Hudnut, who spoke on behalf of the school, said he is proud of the leadership the new principal showed.

“It would have been far easier for her to sweep it under the rug,” he said. “It can be embarrassing, but we need to own it and we need to move on. … The bitter irony is, when you exclude the class, the (school’s) API went up significantly.”

For parents at Adams Middle School, the incident is old news, as the school district sent them a letter in July. The letter stated that although the school would lose its overall API score for two years, the students will still receive individual results.

It also stated that the irregularity increases the likelihood that Adams will become a Program Improvement school under the federal No Child Left Behind Act. This essentially means parents would receive letters informing them of their right to send their children to another school.

“We are sure you share our disappointment,” said the letter.
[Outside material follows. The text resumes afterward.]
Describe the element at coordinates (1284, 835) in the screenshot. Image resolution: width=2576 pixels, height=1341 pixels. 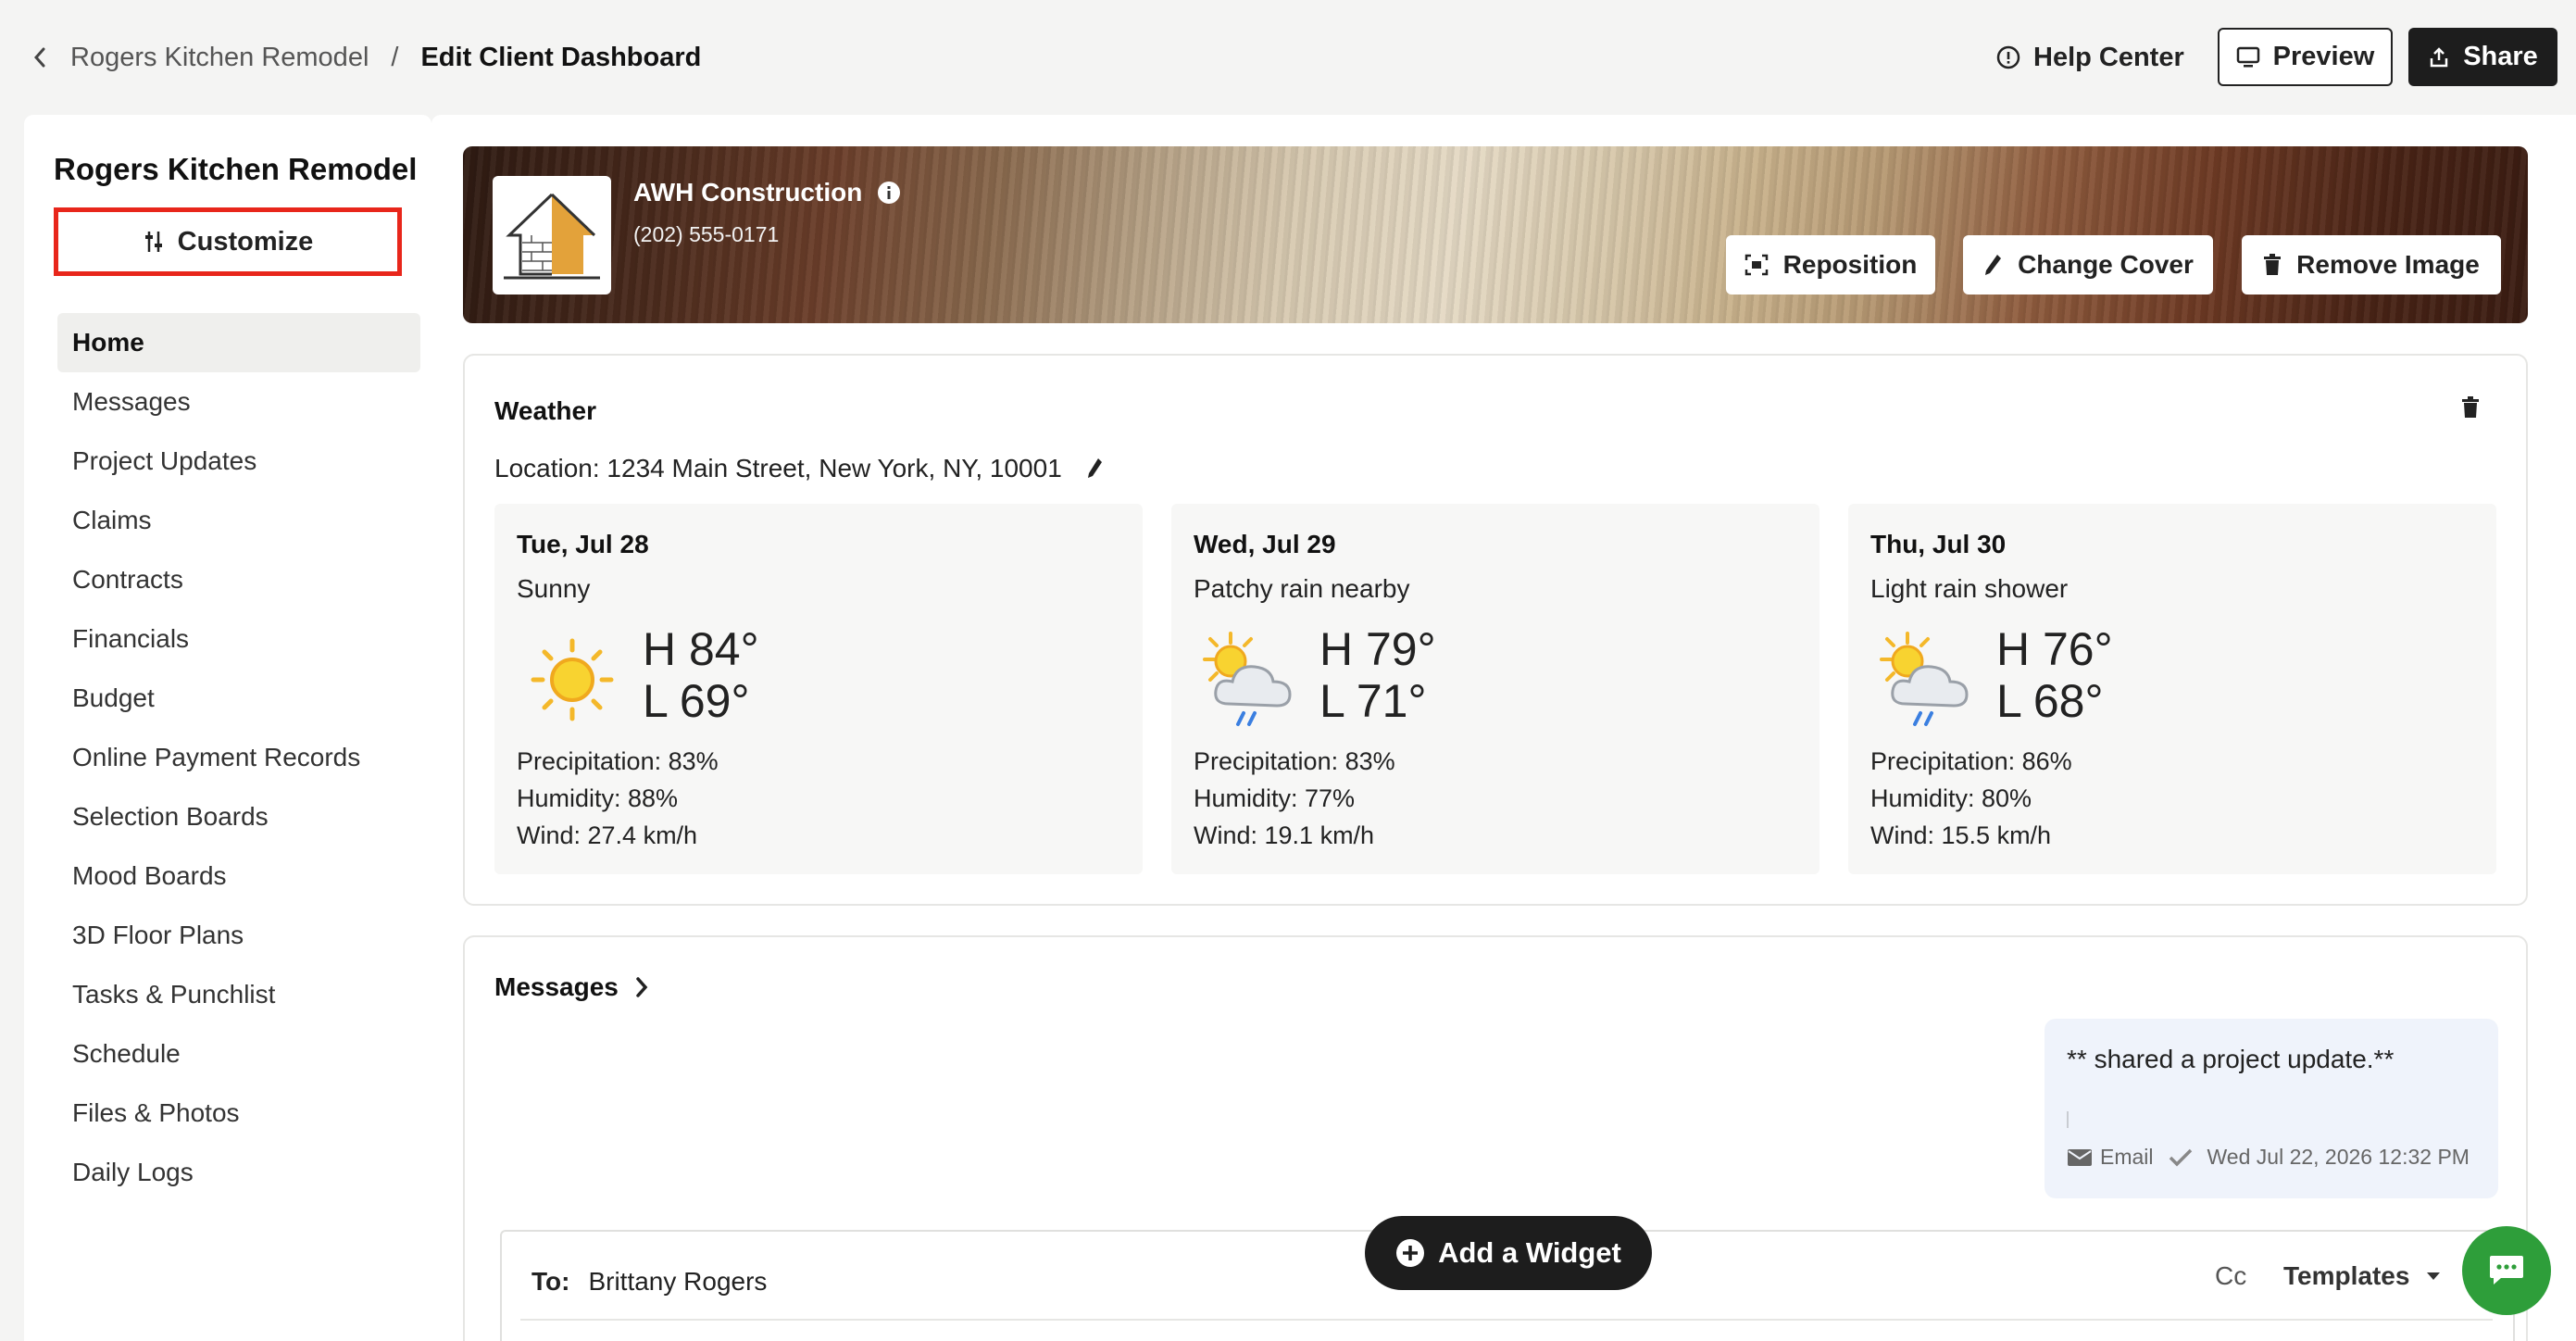
I see `weather-wind: Wind: 19.1 km/h` at that location.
Deepening the wound for some is the fact that the teacher was popular.

“I liked her,” said a parent who spoke on condition of anonymity. “I can’t say anything bad about her. … She was very well-organized.”

He added, “A lot of students complained that she is pretty strict. But these days, kids don’t want to learn like they did in my day.”

Redondo Beach Superintendent Steven Keller tried to put the matter into perspective.

“This is an isolated incident, and does not represent the thousands of hardworking and dedicated South Bay teachers working for the betterment of our youth,” he said.

Last year, Animo Leadership charter high school in Inglewood was similarly penalized after students told administrators that some of the answers on their test booklets had been changed. An investigation discovered an unusually high number of erasure marks on the test in question, indicating that the teacher had made changes to boost the class’s performance.

Statewide, although all of this year’s cases were self-reported, a small number of districts – about 130 – were audited at random by the California Department of Education, officials there said. The audits turned up no instances of irregularities. But this year’s effort marked a return to conducting state audits, which ended for three years starting in 2009 due to budget cuts.